■ TEXTO DE ORIGEM:

____

Impacto da reforma tributária na advocacia: visão propositiva
Melina Rocha, Leonardo Alvim, Vanessa Rahal Canado, Eduardo Fleury, Maria Carolina Gontijo, Breno Vasconcelos
A aprovação da reforma da tributação do consumo (PEC 45/19) na Câmara dos Deputados, na madrugada de 6 para 7 de julho, trouxe uma grande reação no debate público, tanto com avaliações amplamente positivas acerca dos potenciais impactos econômicos como também com críticas e preocupações com relação ao texto aprovado.
O debate público é bem vindo e parte essencial do processo democrático. Por isso, gostaríamos de apresentar considerações sobre os efeitos práticos da reforma sobre o setor da advocacia, do qual todos nós, subscritores, fazemos parte, com atuação atual ou pretérita, no setor público ou privado.
Neutralidade tributária do IVA
Para a avaliação do impacto do Imposto sobre Valor Adicionado [1] no setor da advocacia, é preciso se considerar que o IVA tem como um dos seus pressupostos interferir o mínimo possível no funcionamento da atividade econômica. Ele faz isso permitindo o crédito sobre todas as aquisições em que houve o pagamento do IVA [2], seguido da compensação com débitos do imposto cobrado nas operações de venda de bens ou prestação de serviços. Na ausência de tais débitos, o crédito é ressarcido em dinheiro, com agilidade.
Essa mecânica de crédito e débito visa atender ao princípio da neutralidade tributária — o qual consta expressamente da redação do inciso VIII do artigo 156-A da Constituição, na PEC. O empresário será livre para tomar as suas decisões, sem que o desenho da tributação do consumo interfira em suas escolhas. O efeito prático é a desoneração das operações no meio da cadeia, pois qualquer IVA pago é devolvido na forma de créditos.

____

■ DADOS DE ORIGEM:
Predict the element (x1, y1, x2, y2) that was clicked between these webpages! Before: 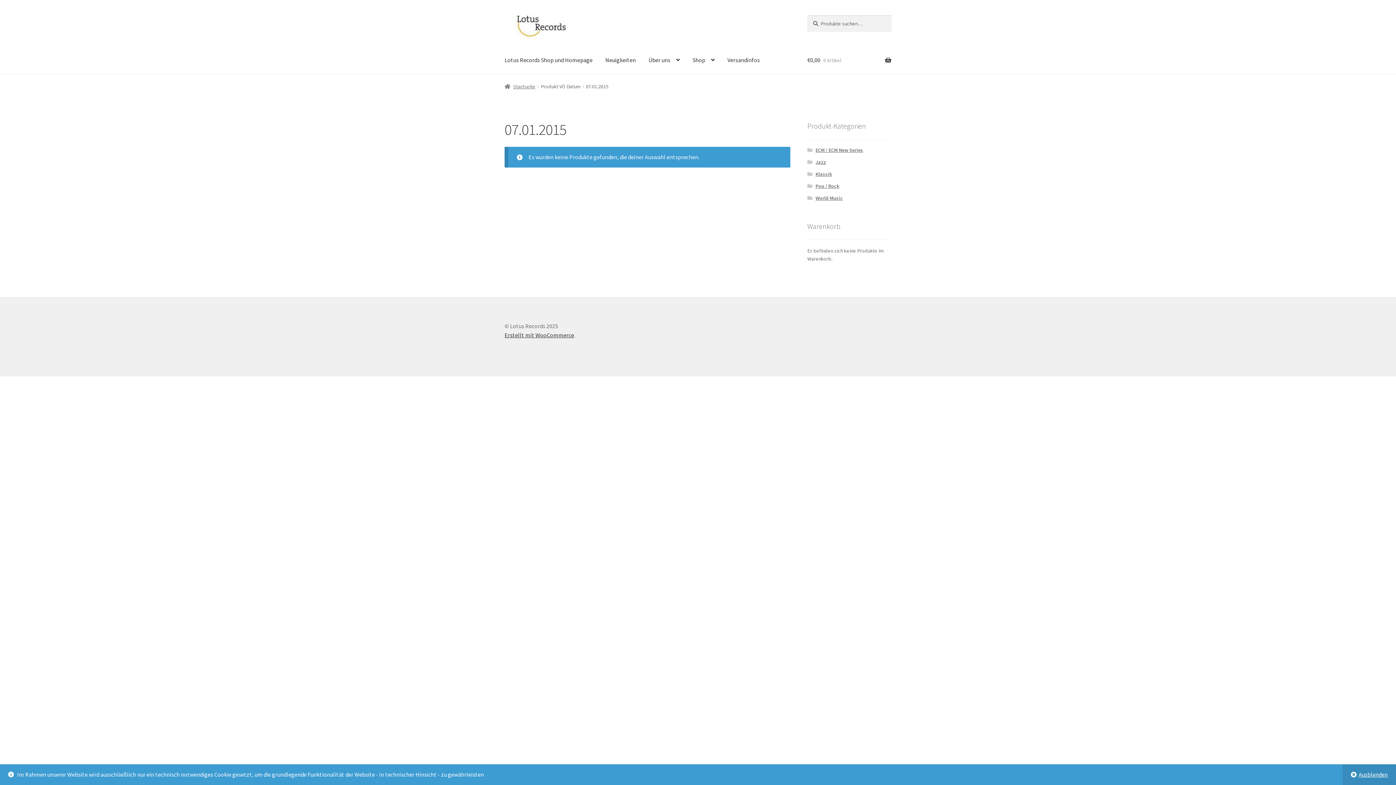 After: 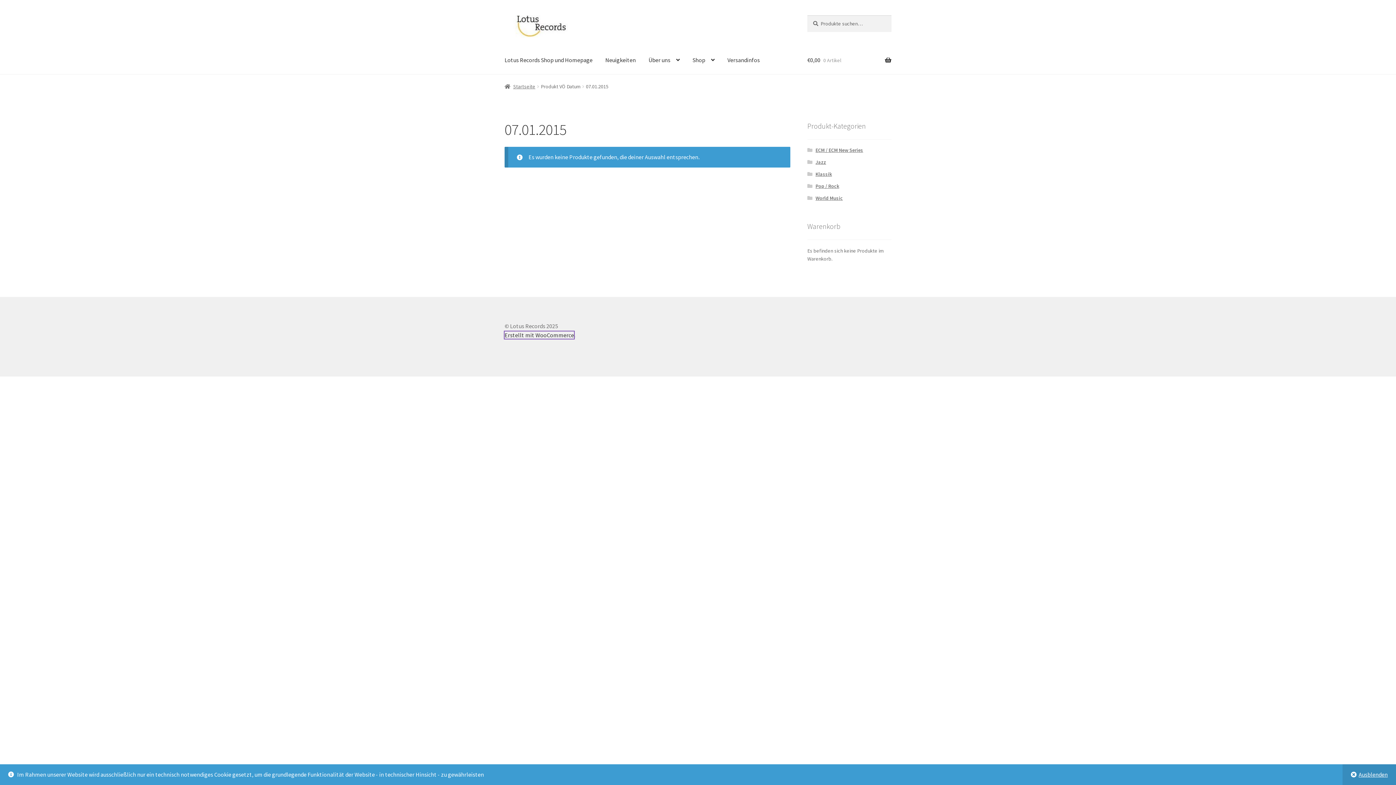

____

■ TRABALHO A REALIZAR: Transcreva, sem qualquer alteração, o trecho do texto sobre a reforma tributária começando em "Impacto da reforma" e terminando em "público ou privado.".

■ RESPOSTA AO EXERCÍCIO:
Impacto da reforma tributária na advocacia: visão propositiva
Melina Rocha, Leonardo Alvim, Vanessa Rahal Canado, Eduardo Fleury, Maria Carolina Gontijo, Breno Vasconcelos
A aprovação da reforma da tributação do consumo (PEC 45/19) na Câmara dos Deputados, na madrugada de 6 para 7 de julho, trouxe uma grande reação no debate público, tanto com avaliações amplamente positivas acerca dos potenciais impactos econômicos como também com críticas e preocupações com relação ao texto aprovado.
O debate público é bem vindo e parte essencial do processo democrático. Por isso, gostaríamos de apresentar considerações sobre os efeitos práticos da reforma sobre o setor da advocacia, do qual todos nós, subscritores, fazemos parte, com atuação atual ou pretérita, no setor público ou privado.